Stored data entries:
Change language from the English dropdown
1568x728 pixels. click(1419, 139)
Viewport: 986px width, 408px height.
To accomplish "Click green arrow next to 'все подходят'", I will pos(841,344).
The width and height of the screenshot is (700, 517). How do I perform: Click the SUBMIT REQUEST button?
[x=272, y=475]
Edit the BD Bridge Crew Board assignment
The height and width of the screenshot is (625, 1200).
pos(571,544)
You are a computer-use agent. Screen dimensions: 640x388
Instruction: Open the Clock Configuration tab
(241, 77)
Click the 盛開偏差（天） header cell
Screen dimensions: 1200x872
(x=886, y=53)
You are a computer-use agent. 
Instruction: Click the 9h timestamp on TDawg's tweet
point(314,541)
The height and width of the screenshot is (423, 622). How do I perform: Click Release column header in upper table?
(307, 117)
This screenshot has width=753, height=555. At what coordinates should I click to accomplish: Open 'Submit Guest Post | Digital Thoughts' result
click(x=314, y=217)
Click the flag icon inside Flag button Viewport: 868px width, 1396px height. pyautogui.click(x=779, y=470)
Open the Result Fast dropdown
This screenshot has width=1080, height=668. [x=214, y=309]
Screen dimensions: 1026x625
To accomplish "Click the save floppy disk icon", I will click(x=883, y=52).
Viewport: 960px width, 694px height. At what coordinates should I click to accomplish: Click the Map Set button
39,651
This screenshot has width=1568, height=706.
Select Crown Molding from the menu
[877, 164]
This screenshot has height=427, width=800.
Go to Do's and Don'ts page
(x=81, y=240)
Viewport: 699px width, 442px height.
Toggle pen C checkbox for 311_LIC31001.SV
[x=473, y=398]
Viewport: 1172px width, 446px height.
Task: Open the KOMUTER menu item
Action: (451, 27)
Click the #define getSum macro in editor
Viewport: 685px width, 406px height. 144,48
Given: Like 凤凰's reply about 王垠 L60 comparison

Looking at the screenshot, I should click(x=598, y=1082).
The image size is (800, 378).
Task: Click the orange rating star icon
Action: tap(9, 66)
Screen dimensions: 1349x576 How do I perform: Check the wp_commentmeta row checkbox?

--- EXERCISE OBJECTIVE ---
I need all of the records above retyped exactly, please.

--- EXERCISE ANSWER ---
Change language from the English dropdown
1568x728 pixels. click(1419, 139)
Viewport: 986px width, 408px height.
To accomplish "Click green arrow next to 'все подходят'", I will pos(841,344).
The width and height of the screenshot is (700, 517). How do I perform: Click the SUBMIT REQUEST button?
[x=272, y=475]
Edit the BD Bridge Crew Board assignment
The height and width of the screenshot is (625, 1200).
pos(571,544)
You are a computer-use agent. Screen dimensions: 640x388
Instruction: Open the Clock Configuration tab
(241, 77)
Click the 盛開偏差（天） header cell
Screen dimensions: 1200x872
(x=886, y=53)
You are a computer-use agent. 
Instruction: Click the 9h timestamp on TDawg's tweet
point(314,541)
The height and width of the screenshot is (423, 622). How do I perform: Click Release column header in upper table?
(307, 117)
This screenshot has width=753, height=555. At what coordinates should I click to accomplish: Open 'Submit Guest Post | Digital Thoughts' result
click(x=314, y=217)
Click the flag icon inside Flag button Viewport: 868px width, 1396px height. pyautogui.click(x=779, y=470)
Open the Result Fast dropdown
This screenshot has width=1080, height=668. [x=214, y=309]
Screen dimensions: 1026x625
To accomplish "Click the save floppy disk icon", I will click(x=883, y=52).
Viewport: 960px width, 694px height. At what coordinates should I click to accomplish: Click the Map Set button
39,651
This screenshot has width=1568, height=706.
Select Crown Molding from the menu
[877, 164]
This screenshot has height=427, width=800.
Go to Do's and Don'ts page
(x=81, y=240)
Viewport: 699px width, 442px height.
Toggle pen C checkbox for 311_LIC31001.SV
[x=473, y=398]
Viewport: 1172px width, 446px height.
Task: Open the KOMUTER menu item
Action: (451, 27)
Click the #define getSum macro in editor
Viewport: 685px width, 406px height. 144,48
Given: Like 凤凰's reply about 王垠 L60 comparison

Looking at the screenshot, I should click(x=598, y=1082).
The image size is (800, 378).
Task: Click the orange rating star icon
Action: tap(9, 66)
Screen dimensions: 1349x576 How do I perform: Check the wp_commentmeta row checkbox?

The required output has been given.